A bronze statue of Claude Nobs is being unveiled on Sunday 2 July 2017 at 5:00pm. The result of an initiative by the Fondation du Festival de Jazz de Montreux and the Claude Nobs Foundation, this work was produced by Swiss sculptor Andreas Altmann. The statue, donated to the city of Montreux, will be installed in the garden of the Fairmont Le Montreux Palace. Claude Nobs will thus symbolically rejoin his musician friends whose statues already decorate the area.
On his feet, grooving to the music, harmonica and microphone in his hands: a very familiar scene for the Montreux public! The intricate work by the sculptors even calls to mind the way Claude moved during his legendary jam sessions with B.B. King, Eric Clapton, and Carlos Santana.Claude Nobs will be represented surrounded by his artist friends in the garden of the FairmontLeMontreux Palace. His statue will join those of Quincy Jones, Aretha Franklin, and Ray Charles.
Statue donated to the city of Montreux
The statue of Claude Nobs is a gift to the city of Montreux, of which Claude Nobs was an honorary “bourgeois”, or key citizen, and Claude’s greatest desire was to make Montreux’s image shine all over the world. This is yet another tribute, after the creation in 2013 of the Avenue Claude Nobs, and the 2014 inauguration of Funky Claude’s Bar.
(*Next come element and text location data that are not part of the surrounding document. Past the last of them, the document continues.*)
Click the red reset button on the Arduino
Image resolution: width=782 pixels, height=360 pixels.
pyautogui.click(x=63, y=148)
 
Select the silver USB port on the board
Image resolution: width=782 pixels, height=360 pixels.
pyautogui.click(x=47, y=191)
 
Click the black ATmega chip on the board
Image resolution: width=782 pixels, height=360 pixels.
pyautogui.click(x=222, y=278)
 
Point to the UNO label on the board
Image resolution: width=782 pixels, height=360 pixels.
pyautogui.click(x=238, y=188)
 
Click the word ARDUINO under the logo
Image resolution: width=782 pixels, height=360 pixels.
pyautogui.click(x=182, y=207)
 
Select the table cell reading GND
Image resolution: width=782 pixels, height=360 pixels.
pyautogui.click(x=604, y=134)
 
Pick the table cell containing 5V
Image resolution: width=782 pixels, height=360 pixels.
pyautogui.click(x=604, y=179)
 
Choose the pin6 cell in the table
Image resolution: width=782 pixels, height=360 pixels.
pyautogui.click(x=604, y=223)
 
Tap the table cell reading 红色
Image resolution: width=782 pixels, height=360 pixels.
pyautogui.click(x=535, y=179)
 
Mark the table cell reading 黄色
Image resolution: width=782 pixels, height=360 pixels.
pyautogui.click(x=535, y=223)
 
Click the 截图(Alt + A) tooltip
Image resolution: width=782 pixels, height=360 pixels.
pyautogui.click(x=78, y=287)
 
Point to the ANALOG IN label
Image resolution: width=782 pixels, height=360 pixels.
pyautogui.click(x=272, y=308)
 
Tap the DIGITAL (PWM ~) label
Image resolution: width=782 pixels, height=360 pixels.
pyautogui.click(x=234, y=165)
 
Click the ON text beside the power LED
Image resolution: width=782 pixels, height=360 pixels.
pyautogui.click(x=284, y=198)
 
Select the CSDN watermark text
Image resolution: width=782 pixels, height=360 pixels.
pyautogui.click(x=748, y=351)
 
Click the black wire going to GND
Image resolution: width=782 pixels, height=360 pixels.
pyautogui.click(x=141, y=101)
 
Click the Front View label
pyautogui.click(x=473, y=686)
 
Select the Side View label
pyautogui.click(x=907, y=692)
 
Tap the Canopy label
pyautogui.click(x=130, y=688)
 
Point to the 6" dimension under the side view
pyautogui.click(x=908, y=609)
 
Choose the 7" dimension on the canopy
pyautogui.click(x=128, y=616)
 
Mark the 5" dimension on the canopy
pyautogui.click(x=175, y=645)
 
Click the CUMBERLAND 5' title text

Passionate about bronzes, the founder of the Montreux Jazz Festival was the moving force behind numerous sculpture projects, including the Miles Davis statue on the Montreux lakefront. A reminder of Claude’s past role at the Tourist Office, as he was conscious of the symbolic power of such a sculpture, with the most striking example being that of Freddy Mercury.
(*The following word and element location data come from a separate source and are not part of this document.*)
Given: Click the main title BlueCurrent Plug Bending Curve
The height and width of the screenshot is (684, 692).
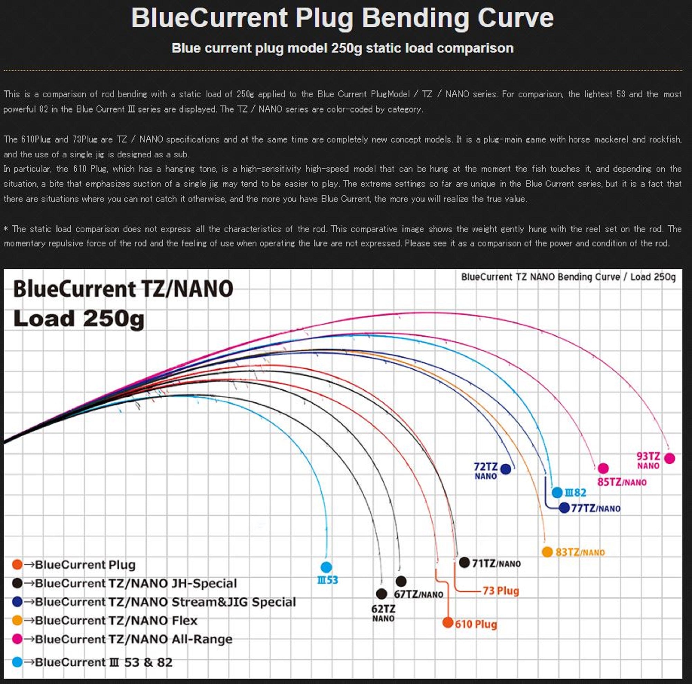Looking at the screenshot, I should (x=342, y=18).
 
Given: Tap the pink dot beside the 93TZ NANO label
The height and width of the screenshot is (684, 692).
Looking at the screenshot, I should (x=669, y=458).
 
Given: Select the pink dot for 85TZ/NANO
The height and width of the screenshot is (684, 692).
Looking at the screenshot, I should (x=603, y=468).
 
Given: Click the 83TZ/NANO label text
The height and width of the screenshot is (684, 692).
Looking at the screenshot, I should (x=580, y=552).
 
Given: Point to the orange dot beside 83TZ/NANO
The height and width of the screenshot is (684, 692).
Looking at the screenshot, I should (x=547, y=552).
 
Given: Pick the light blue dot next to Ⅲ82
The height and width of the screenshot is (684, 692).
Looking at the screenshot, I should (x=557, y=492).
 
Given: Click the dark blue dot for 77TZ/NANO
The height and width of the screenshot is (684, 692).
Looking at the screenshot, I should (x=564, y=508).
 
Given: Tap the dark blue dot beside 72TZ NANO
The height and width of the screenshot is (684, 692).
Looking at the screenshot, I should (x=506, y=469).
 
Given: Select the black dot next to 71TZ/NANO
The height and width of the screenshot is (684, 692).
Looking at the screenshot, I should (x=464, y=562).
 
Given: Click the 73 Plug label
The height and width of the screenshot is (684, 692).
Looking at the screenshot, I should (x=500, y=591).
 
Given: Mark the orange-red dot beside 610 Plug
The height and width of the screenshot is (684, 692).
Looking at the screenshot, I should (x=448, y=622).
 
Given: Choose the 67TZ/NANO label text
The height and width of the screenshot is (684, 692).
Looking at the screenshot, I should (x=418, y=594).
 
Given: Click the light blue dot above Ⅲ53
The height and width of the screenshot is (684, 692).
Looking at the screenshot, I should (x=326, y=567).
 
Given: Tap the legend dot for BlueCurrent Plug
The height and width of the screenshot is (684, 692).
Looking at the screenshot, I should (x=17, y=565).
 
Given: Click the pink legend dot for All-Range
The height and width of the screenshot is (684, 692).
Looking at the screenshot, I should (x=17, y=639).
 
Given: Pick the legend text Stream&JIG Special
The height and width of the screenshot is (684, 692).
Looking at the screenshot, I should (x=234, y=602).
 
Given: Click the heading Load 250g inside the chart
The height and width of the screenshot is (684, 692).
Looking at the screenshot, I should (x=79, y=318).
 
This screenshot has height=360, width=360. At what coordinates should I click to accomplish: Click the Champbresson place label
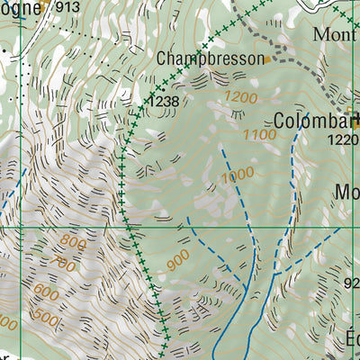pos(211,58)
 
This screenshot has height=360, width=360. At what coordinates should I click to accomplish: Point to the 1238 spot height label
pos(166,102)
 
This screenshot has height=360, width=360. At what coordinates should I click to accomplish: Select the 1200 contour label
pos(241,97)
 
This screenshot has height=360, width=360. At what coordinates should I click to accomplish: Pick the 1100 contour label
pos(259,134)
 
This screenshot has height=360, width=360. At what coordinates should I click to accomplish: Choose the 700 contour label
pos(65,264)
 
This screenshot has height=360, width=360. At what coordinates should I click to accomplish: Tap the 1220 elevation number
pos(343,140)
The result of exceptional know-how
Andreas Altmann and his team at Gilberg Swiss Noble Forge painstakingly studied a large number of photos of the Festival founder.
Andreas Altmann explains: “I went up to the Chalet to soak it in and feel the atmosphere.”
The artist first created a 35cm model in wax. This was then scanned to produce the final size at the Art Foundry in St. Gallen: 200cm and 350 kilos. The bronze sculpture, with an impeccable black patina, was finished off by hand by Andreas Altmann, who then graciously donated the work of art.